And step 3: and (3) according to a specific flow request, combining the Q matrix obtained in the step (2) after training to perform congestion control.
The specific congestion control method comprises the following steps:
3-1, specific N flow requests are clarified, and the quantification standard of the occupied bandwidth of the link is determined.
And 3-2, inputting a flow request, acquiring the current link state, considering the link passed by the current flow, and selecting an action with the maximum reward to execute according to a Q matrix obtained by Q algorithm training, namely selecting the speed for the current flow. The current link state is then updated while recording the rate assigned to the current flow.
And 3-3, judging whether all the N flows are distributed completely. If not, it is necessary to return to step 3-2 to continue the loop until all flows are allocated rates.
And 3-4, outputting N mapping tables of flow and rate, thereby performing global congestion control on the data center.

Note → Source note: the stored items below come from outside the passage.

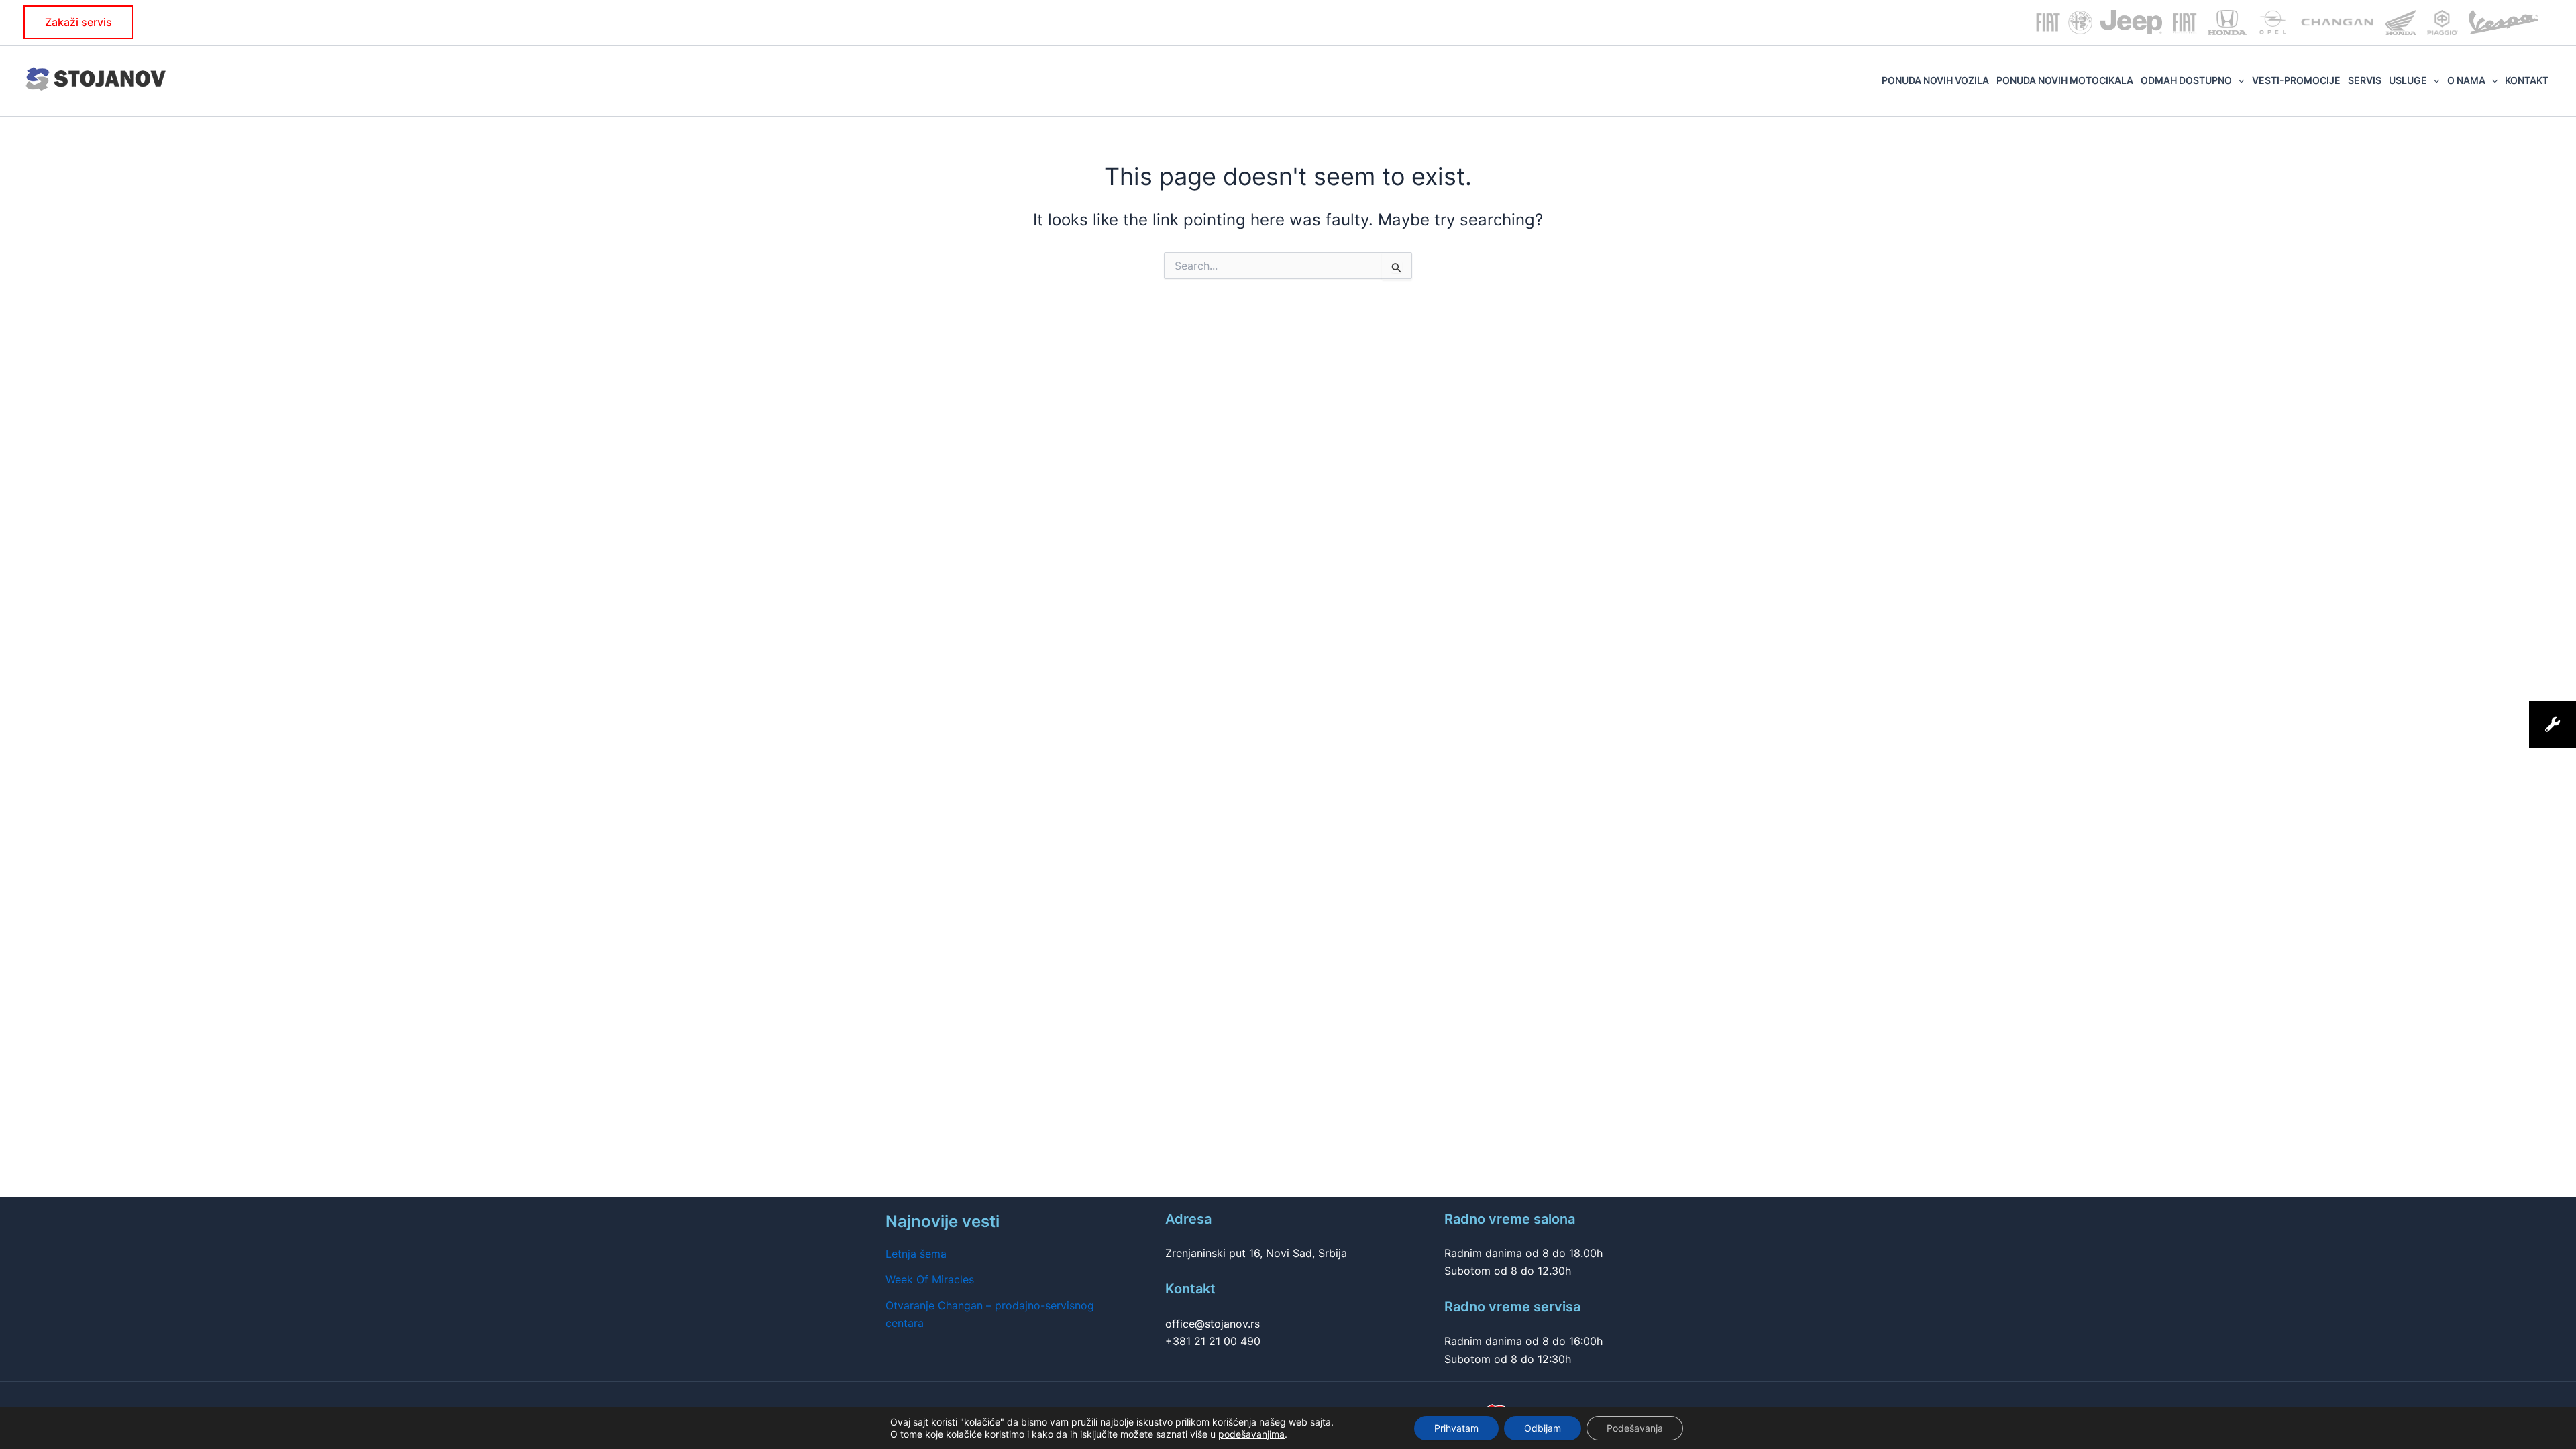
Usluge (2408, 80)
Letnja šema (916, 1253)
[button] (78, 22)
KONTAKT (2526, 80)
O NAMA (2466, 80)
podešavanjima (1251, 1434)
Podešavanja (1635, 1428)
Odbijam (1542, 1428)
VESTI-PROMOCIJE (2296, 80)
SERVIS (2364, 80)
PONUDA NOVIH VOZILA (1935, 80)
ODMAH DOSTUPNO (2186, 80)
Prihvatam (1456, 1428)
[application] (2238, 80)
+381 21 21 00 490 (1212, 1341)
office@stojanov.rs (1212, 1323)
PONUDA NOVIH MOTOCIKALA (2064, 80)
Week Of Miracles (929, 1279)
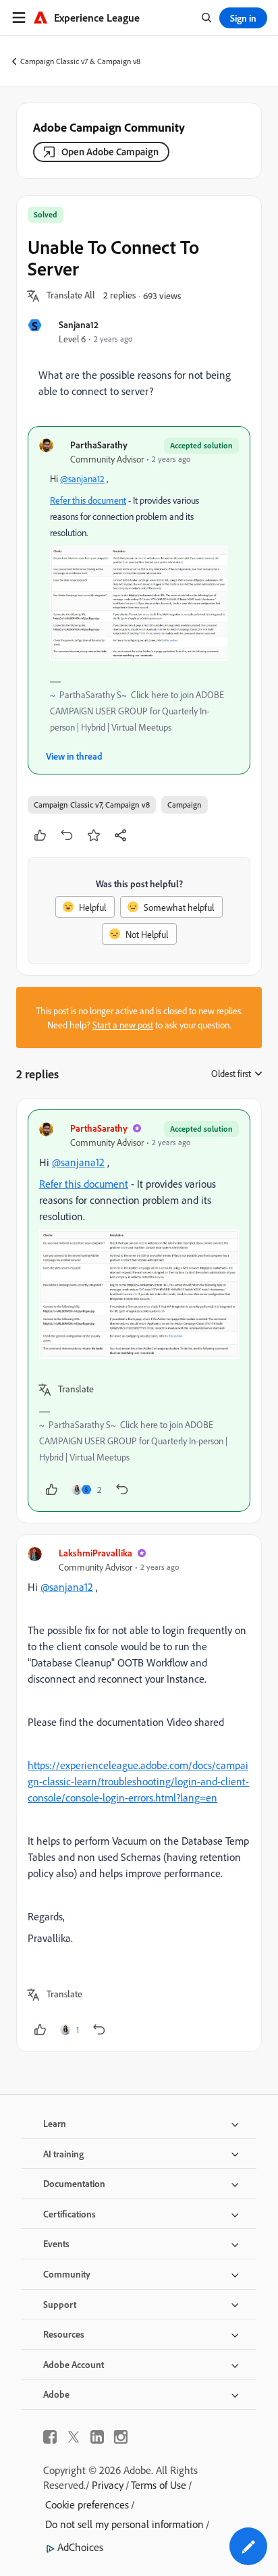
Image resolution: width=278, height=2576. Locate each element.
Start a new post (122, 1024)
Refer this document (88, 500)
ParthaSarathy (99, 444)
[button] (71, 296)
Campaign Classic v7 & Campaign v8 (80, 61)
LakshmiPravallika (95, 1552)
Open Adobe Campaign (110, 151)
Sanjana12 (79, 324)
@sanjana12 (82, 478)
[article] (139, 1310)
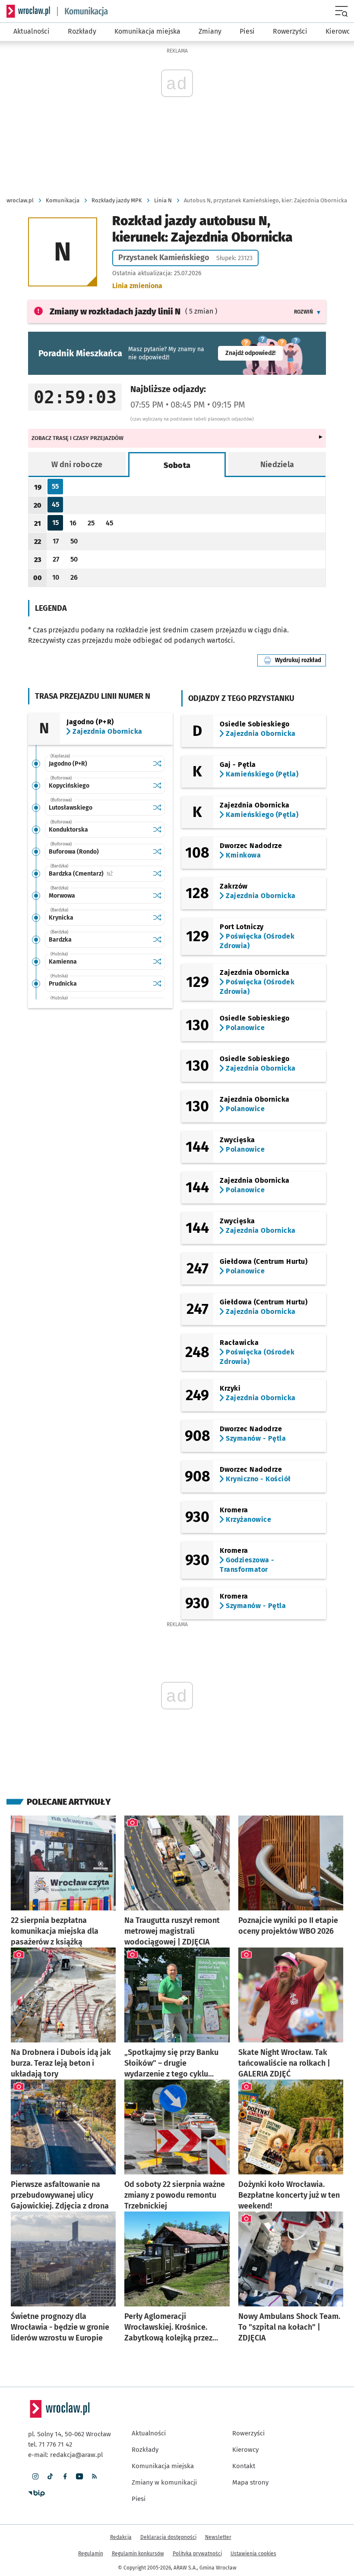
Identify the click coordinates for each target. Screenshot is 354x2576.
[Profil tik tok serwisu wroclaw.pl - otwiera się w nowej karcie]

The invention has the beneficial effects that: the invention provides an intelligent solution based on reinforcement learning for the congestion control problem of an SDN data center, which can optimize the use of network resources of the data center and improve the throughput, service performance and service quality of a network, thereby ensuring the healthy development of emerging services of the Internet and cloud computing, promoting the energy conservation of the data center and contributing to the realization of green communication.
Drawings
FIG. 1 is a system architecture diagram.
Fig. 2 is a data center network topology diagram adopted by the embodiment.
FIG. 3 is a flow chart of a training algorithm.
Fig. 4 is a flow chart of a congestion control method.
Fig. 5 is a diagram showing the variation of the bandwidth of each link in the embodiment.
Fig. 6 is a rate allocation diagram of flows in an embodiment.
Detailed Description
The invention is further described below with reference to the figures and examples.
The invention provides an SDN data center congestion control method based on reinforcement learning, which comprises the following steps:
step 1: and the reinforced learning is introduced into a data center based on the SDN, so that the problem of congestion control is solved. The data center congestion control problem is first described as the five-tuple < F, S, R, a, Q >.
Reinforcement learning is a guide-less online learning technology, an agent (agent) senses state information in an environment, selects an optimal action to cause the change of the state and obtain a report value, updates an evaluation function, enters the next round of learning training after completing a learning process, repeats cycle iteration until the condition of the whole learning is met, and terminates the learning. The SDN data center congestion control problem based on reinforcement learning refers to a congestion control problem based on flow, namely, the rate is allocated to all the flow in a comprehensive mode, so that the rate request of the flow is met as far as possible, and the whole data center network is guaranteed not to generate congestion.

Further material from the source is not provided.